### WHAT YOU WILL DO
From first line to last, retype the data exactly.

################

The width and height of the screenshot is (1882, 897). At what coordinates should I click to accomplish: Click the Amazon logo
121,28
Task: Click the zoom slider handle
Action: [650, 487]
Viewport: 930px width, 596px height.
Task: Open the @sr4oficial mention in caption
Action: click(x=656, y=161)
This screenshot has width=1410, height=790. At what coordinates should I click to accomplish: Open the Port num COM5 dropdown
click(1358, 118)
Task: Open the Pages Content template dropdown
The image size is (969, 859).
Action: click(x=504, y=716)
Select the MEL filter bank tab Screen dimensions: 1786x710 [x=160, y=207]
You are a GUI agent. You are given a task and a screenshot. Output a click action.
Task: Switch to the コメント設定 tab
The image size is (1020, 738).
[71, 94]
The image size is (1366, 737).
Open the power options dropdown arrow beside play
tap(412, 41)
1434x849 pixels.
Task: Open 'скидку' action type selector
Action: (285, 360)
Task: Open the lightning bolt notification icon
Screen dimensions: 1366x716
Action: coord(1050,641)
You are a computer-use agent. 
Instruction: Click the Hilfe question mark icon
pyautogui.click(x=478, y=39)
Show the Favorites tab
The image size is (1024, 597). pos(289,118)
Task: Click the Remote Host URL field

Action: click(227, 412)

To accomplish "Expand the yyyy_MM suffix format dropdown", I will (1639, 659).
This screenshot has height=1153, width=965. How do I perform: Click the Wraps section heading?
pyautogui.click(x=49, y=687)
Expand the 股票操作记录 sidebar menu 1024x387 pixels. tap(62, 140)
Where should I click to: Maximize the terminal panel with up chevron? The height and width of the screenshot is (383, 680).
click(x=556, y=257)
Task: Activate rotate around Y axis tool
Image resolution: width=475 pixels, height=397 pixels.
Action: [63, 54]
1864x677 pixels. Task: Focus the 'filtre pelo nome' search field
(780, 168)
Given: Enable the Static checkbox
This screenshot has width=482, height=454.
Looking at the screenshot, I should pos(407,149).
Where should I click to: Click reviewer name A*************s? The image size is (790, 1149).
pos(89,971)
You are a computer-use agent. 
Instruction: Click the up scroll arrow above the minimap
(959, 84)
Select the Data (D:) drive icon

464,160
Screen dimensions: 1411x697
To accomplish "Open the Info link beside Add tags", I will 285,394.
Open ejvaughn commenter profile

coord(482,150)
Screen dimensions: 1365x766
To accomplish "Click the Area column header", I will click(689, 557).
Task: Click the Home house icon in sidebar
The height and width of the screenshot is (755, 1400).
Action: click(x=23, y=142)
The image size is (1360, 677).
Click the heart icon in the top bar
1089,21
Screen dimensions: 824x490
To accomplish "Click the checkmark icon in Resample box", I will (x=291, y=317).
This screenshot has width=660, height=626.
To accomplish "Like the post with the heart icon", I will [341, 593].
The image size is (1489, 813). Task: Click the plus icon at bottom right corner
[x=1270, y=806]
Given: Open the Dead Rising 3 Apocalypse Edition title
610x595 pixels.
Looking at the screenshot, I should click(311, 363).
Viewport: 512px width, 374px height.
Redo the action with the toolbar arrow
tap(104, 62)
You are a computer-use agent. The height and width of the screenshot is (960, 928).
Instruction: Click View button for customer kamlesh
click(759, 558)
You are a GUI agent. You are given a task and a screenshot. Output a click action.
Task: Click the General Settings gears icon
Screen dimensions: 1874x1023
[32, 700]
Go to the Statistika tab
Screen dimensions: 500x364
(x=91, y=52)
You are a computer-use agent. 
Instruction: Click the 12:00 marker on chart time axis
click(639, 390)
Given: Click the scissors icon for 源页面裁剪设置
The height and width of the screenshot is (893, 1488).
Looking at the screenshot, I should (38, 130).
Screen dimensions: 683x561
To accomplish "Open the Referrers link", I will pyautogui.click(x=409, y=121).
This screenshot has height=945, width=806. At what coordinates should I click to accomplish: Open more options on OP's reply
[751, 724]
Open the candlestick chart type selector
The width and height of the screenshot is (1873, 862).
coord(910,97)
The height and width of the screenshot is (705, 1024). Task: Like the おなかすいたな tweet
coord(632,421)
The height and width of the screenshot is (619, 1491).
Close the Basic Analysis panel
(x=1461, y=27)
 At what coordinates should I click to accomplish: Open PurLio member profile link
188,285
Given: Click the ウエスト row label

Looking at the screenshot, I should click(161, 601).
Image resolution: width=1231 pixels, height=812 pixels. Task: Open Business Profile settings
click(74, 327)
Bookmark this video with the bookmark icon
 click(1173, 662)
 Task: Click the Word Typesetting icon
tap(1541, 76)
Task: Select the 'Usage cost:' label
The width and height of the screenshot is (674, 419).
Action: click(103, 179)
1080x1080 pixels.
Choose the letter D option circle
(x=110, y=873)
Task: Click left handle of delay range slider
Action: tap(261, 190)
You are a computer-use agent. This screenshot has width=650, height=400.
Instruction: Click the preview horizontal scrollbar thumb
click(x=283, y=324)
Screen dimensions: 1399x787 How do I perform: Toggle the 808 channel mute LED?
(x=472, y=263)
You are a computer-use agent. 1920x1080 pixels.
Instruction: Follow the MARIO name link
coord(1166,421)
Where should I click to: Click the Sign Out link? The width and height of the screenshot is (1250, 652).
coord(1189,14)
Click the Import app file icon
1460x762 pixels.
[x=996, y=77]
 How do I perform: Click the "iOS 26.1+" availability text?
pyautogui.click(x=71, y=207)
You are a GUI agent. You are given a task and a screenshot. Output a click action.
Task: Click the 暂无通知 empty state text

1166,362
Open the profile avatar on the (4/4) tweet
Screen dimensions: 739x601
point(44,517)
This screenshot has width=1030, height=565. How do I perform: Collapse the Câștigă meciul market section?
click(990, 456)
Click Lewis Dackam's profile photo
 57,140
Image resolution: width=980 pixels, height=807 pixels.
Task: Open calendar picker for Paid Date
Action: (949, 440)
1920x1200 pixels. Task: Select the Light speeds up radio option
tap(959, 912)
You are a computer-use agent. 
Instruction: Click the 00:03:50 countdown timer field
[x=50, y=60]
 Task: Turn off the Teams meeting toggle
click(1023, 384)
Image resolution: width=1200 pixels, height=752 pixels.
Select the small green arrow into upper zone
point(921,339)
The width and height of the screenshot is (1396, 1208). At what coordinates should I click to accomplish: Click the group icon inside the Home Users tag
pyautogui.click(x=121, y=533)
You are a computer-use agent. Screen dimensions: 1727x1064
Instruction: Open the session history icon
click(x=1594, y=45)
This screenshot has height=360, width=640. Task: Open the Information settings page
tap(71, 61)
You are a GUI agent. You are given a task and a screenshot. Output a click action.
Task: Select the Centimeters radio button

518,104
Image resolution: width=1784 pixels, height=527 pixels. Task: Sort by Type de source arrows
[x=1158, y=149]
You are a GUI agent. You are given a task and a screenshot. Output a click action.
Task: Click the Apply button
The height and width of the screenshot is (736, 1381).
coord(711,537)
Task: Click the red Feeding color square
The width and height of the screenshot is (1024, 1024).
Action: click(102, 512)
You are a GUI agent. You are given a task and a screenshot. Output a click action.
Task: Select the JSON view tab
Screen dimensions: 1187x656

################

### EXPECTED ANSWER
The width and height of the screenshot is (1882, 897). At what coordinates should I click to accomplish: Click the Amazon logo
121,28
Task: Click the zoom slider handle
Action: [650, 487]
Viewport: 930px width, 596px height.
Task: Open the @sr4oficial mention in caption
Action: click(x=656, y=161)
This screenshot has width=1410, height=790. At what coordinates should I click to accomplish: Open the Port num COM5 dropdown
click(1358, 118)
Task: Open the Pages Content template dropdown
The image size is (969, 859).
Action: click(x=504, y=716)
Select the MEL filter bank tab Screen dimensions: 1786x710 [x=160, y=207]
You are a GUI agent. You are given a task and a screenshot. Output a click action.
Task: Switch to the コメント設定 tab
The image size is (1020, 738).
[71, 94]
The image size is (1366, 737).
Open the power options dropdown arrow beside play
tap(412, 41)
1434x849 pixels.
Task: Open 'скидку' action type selector
Action: (285, 360)
Task: Open the lightning bolt notification icon
Screen dimensions: 1366x716
Action: coord(1050,641)
You are a computer-use agent. 
Instruction: Click the Hilfe question mark icon
pyautogui.click(x=478, y=39)
Show the Favorites tab
The image size is (1024, 597). pos(289,118)
Task: Click the Remote Host URL field

Action: click(227, 412)

To accomplish "Expand the yyyy_MM suffix format dropdown", I will (1639, 659).
This screenshot has height=1153, width=965. How do I perform: Click the Wraps section heading?
pyautogui.click(x=49, y=687)
Expand the 股票操作记录 sidebar menu 1024x387 pixels. tap(62, 140)
Where should I click to: Maximize the terminal panel with up chevron? The height and width of the screenshot is (383, 680).
click(x=556, y=257)
Task: Activate rotate around Y axis tool
Image resolution: width=475 pixels, height=397 pixels.
Action: [63, 54]
1864x677 pixels. Task: Focus the 'filtre pelo nome' search field
(780, 168)
Given: Enable the Static checkbox
This screenshot has width=482, height=454.
Looking at the screenshot, I should pos(407,149).
Where should I click to: Click reviewer name A*************s? The image size is (790, 1149).
pos(89,971)
You are a computer-use agent. 
Instruction: Click the up scroll arrow above the minimap
(959, 84)
Select the Data (D:) drive icon

464,160
Screen dimensions: 1411x697
To accomplish "Open the Info link beside Add tags", I will 285,394.
Open ejvaughn commenter profile

coord(482,150)
Screen dimensions: 1365x766
To accomplish "Click the Area column header", I will click(689, 557).
Task: Click the Home house icon in sidebar
The height and width of the screenshot is (755, 1400).
Action: click(x=23, y=142)
The image size is (1360, 677).
Click the heart icon in the top bar
1089,21
Screen dimensions: 824x490
To accomplish "Click the checkmark icon in Resample box", I will (x=291, y=317).
This screenshot has width=660, height=626.
To accomplish "Like the post with the heart icon", I will [341, 593].
The image size is (1489, 813). Task: Click the plus icon at bottom right corner
[x=1270, y=806]
Given: Open the Dead Rising 3 Apocalypse Edition title
610x595 pixels.
Looking at the screenshot, I should click(311, 363).
Viewport: 512px width, 374px height.
Redo the action with the toolbar arrow
tap(104, 62)
You are a computer-use agent. The height and width of the screenshot is (960, 928).
Instruction: Click View button for customer kamlesh
click(759, 558)
You are a GUI agent. You are given a task and a screenshot. Output a click action.
Task: Click the General Settings gears icon
Screen dimensions: 1874x1023
[32, 700]
Go to the Statistika tab
Screen dimensions: 500x364
(x=91, y=52)
You are a computer-use agent. 
Instruction: Click the 12:00 marker on chart time axis
click(639, 390)
Given: Click the scissors icon for 源页面裁剪设置
The height and width of the screenshot is (893, 1488).
Looking at the screenshot, I should (38, 130).
Screen dimensions: 683x561
To accomplish "Open the Referrers link", I will pyautogui.click(x=409, y=121).
This screenshot has height=945, width=806. At what coordinates should I click to accomplish: Open more options on OP's reply
[751, 724]
Open the candlestick chart type selector
The width and height of the screenshot is (1873, 862).
coord(910,97)
The height and width of the screenshot is (705, 1024). Task: Like the おなかすいたな tweet
coord(632,421)
The height and width of the screenshot is (619, 1491).
Close the Basic Analysis panel
(x=1461, y=27)
 At what coordinates should I click to accomplish: Open PurLio member profile link
188,285
Given: Click the ウエスト row label

Looking at the screenshot, I should click(161, 601).
Image resolution: width=1231 pixels, height=812 pixels. Task: Open Business Profile settings
click(74, 327)
Bookmark this video with the bookmark icon
 click(1173, 662)
 Task: Click the Word Typesetting icon
tap(1541, 76)
Task: Select the 'Usage cost:' label
The width and height of the screenshot is (674, 419).
Action: click(103, 179)
1080x1080 pixels.
Choose the letter D option circle
(x=110, y=873)
Task: Click left handle of delay range slider
Action: tap(261, 190)
You are a computer-use agent. This screenshot has width=650, height=400.
Instruction: Click the preview horizontal scrollbar thumb
click(x=283, y=324)
Screen dimensions: 1399x787 How do I perform: Toggle the 808 channel mute LED?
(x=472, y=263)
You are a computer-use agent. 1920x1080 pixels.
Instruction: Follow the MARIO name link
coord(1166,421)
Where should I click to: Click the Sign Out link? The width and height of the screenshot is (1250, 652).
coord(1189,14)
Click the Import app file icon
1460x762 pixels.
[x=996, y=77]
 How do I perform: Click the "iOS 26.1+" availability text?
pyautogui.click(x=71, y=207)
You are a GUI agent. You are given a task and a screenshot. Output a click action.
Task: Click the 暂无通知 empty state text

1166,362
Open the profile avatar on the (4/4) tweet
Screen dimensions: 739x601
point(44,517)
This screenshot has width=1030, height=565. How do I perform: Collapse the Câștigă meciul market section?
click(990, 456)
Click Lewis Dackam's profile photo
 57,140
Image resolution: width=980 pixels, height=807 pixels.
Task: Open calendar picker for Paid Date
Action: (949, 440)
1920x1200 pixels. Task: Select the Light speeds up radio option
tap(959, 912)
You are a computer-use agent. 
Instruction: Click the 00:03:50 countdown timer field
[x=50, y=60]
 Task: Turn off the Teams meeting toggle
click(1023, 384)
Image resolution: width=1200 pixels, height=752 pixels.
Select the small green arrow into upper zone
point(921,339)
The width and height of the screenshot is (1396, 1208). At what coordinates should I click to accomplish: Click the group icon inside the Home Users tag
pyautogui.click(x=121, y=533)
You are a computer-use agent. Screen dimensions: 1727x1064
Instruction: Open the session history icon
click(x=1594, y=45)
This screenshot has height=360, width=640. Task: Open the Information settings page
tap(71, 61)
You are a GUI agent. You are given a task and a screenshot. Output a click action.
Task: Select the Centimeters radio button

518,104
Image resolution: width=1784 pixels, height=527 pixels. Task: Sort by Type de source arrows
[x=1158, y=149]
You are a GUI agent. You are given a task and a screenshot. Output a click action.
Task: Click the Apply button
The height and width of the screenshot is (736, 1381).
coord(711,537)
Task: Click the red Feeding color square
The width and height of the screenshot is (1024, 1024).
Action: click(102, 512)
You are a GUI agent. You are given a task and a screenshot. Output a click action.
Task: Select the JSON view tab
Screen dimensions: 1187x656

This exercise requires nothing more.